CBR discusses with the Ministry of Finance a new stage of “localization” of securities settled in Western infrastructure – Ministry of Finance
MOSCOW, May 15 (Reuters) – The Central Bank has positively assessed the effects of the automatic and forced conversion of global depositary receipts of Russian companies into local shares, which has resulted in assets worth more than 360 billion rubles in the accounts of Russian owners, and is discussing a new stage of “localization” of securities with the Ministry of Finance securities settled in the western infrastructure.
“Last year, Russian owners regained the ability to dispose of their securities. Decisions were made which, without changing the ownership structure, removed from the process the foreign settlement infrastructure blocking any flow of securities. We are talking about the automatic currency conversion of deposit receipts that have been included in the Russian infrastructure,” said Vladimir Chistyukhin, the first vice-president of the Central Bank of Russia, in an interview with Interfax.
A law passed last year by Russian President Vladimir Putin required Russian issuers to withdraw their overseas depository receipt programs and convert them to local shares, but due to sanctions restrictions, such procedures have become difficult to carry out.
In September 2022, the procedure of automatic conversion of receipts into shares was completed, as a result of which shares of Russian issuers with a total value of approximately 188 billion rubles were transferred to the owners’ accounts.
In addition, a forced conversion was carried out, which concerned cases of registering receipts in foreign depositories, which “prevented transactions”.
“This procedure ended a little later, in November. The amount of allocated shares amounted to about 175 billion rubles. This means that assets worth more than 360 billion rubles went to the accounts of Russian owners,” Chistiukhin said.
The authorities also allowed Russian companies to issue substitute bonds on the Russian market instead of Eurobonds placed in foreign jurisdictions.
“About 1.1 trillion rubles were transferred to Russian accounts or substitute bonds were issued on them,” Chistiukhin said.
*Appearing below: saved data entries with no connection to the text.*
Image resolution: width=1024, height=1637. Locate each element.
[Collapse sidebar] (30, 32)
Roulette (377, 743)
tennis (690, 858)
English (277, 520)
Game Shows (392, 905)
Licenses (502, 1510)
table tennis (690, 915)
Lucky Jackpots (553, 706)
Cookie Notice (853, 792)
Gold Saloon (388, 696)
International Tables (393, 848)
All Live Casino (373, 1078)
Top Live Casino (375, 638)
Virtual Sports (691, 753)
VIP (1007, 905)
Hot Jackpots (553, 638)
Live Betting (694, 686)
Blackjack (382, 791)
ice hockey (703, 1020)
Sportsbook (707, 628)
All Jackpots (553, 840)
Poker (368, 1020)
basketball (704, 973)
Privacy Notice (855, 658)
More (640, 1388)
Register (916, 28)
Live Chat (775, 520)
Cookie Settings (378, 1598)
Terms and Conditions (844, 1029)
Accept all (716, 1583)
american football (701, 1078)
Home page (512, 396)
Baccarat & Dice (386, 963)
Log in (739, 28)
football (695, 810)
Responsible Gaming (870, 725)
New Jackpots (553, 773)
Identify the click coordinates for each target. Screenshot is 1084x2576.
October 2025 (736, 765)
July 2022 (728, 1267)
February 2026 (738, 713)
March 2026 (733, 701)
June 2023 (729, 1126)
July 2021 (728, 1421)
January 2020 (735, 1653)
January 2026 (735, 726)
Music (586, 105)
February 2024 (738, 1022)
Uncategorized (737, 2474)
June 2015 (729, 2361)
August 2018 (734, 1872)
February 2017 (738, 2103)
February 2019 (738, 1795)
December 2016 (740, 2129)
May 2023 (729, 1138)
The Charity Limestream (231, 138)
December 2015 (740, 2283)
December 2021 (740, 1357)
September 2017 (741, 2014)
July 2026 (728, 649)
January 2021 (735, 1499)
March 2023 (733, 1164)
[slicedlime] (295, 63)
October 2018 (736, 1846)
“From my point of view, these measures were justified, they worked. It is possible that not all specific situations have been covered. We are currently talking with the Ministry of Finance about the possibility of re-converting and other localization measures in the Russian infrastructure of securities settled abroad,” he added.
CBR agreed on a draft presidential decree on the mandatory replacement of Eurobonds with Russian bonds.
“We support mandatory replacement bonds. But at the same time, we are sure that there should still be a mechanism for certain exceptions. Practice shows that each situation is unique, each issue is unique, the conditions are unique, and the location of the company in the international space is also unique,” Chistyukhin said.
“There are cases where such forced issuance of substitute bonds can do more harm than good.”
Chistiukhin also said that “until the time comes” to “release” non-resident funds frozen in special type C accounts, they are needed to create an “exchange fund”.
“Because today, unfortunately, we are seeing an increase not only in the pressure of sanctions, but also in the pressure of confiscation. And, of course, we must maintain the protection of this kind of “fund,” he said, refusing to disclose the amount of foreign funds held in special accounts (Elena Fabrichnaya).